Top of Data section

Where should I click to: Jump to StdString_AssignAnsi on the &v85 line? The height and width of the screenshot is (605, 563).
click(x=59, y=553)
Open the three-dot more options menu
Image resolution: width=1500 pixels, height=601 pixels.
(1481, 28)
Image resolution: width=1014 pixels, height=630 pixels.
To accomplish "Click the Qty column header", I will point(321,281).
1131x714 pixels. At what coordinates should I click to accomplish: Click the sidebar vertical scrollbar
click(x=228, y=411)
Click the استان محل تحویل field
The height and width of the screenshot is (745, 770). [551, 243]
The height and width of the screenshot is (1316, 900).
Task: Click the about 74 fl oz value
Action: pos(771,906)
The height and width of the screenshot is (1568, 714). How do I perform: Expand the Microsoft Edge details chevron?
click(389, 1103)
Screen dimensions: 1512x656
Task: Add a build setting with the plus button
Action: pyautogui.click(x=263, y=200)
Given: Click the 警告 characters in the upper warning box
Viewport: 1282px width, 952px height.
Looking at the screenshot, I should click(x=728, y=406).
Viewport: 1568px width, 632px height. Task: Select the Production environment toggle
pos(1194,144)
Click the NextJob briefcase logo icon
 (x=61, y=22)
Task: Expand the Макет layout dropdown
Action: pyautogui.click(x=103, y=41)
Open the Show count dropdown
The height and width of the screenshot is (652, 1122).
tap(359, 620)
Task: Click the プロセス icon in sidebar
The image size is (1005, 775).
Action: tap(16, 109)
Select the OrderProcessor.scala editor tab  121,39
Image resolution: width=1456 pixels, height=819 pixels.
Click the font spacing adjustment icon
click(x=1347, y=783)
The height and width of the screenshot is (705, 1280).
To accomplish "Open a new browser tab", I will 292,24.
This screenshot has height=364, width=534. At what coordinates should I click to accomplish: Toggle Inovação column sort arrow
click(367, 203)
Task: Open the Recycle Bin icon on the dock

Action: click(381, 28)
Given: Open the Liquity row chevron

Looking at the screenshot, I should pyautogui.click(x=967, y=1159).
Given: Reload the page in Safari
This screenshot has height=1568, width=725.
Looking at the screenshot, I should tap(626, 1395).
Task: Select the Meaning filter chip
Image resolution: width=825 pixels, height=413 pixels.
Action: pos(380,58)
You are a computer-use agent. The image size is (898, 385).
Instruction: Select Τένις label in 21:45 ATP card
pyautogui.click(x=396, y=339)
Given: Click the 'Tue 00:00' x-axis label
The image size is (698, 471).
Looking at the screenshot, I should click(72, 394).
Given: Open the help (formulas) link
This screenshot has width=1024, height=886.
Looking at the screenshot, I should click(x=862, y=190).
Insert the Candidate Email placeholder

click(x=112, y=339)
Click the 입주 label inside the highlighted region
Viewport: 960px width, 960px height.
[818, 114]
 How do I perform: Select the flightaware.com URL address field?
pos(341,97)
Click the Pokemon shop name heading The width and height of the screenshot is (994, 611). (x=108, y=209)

Bottom of Data section

● **Task details**: The answer is the lines above between the line holding "The height and width of the screenshot is (1568, 714)." and the line holding "Given: Click the 警告", inclusive, each written out exactly, and no others.

● **The completed task**:
The height and width of the screenshot is (1568, 714). How do I perform: Expand the Microsoft Edge details chevron?
click(389, 1103)
Screen dimensions: 1512x656
Task: Add a build setting with the plus button
Action: pyautogui.click(x=263, y=200)
Given: Click the 警告 characters in the upper warning box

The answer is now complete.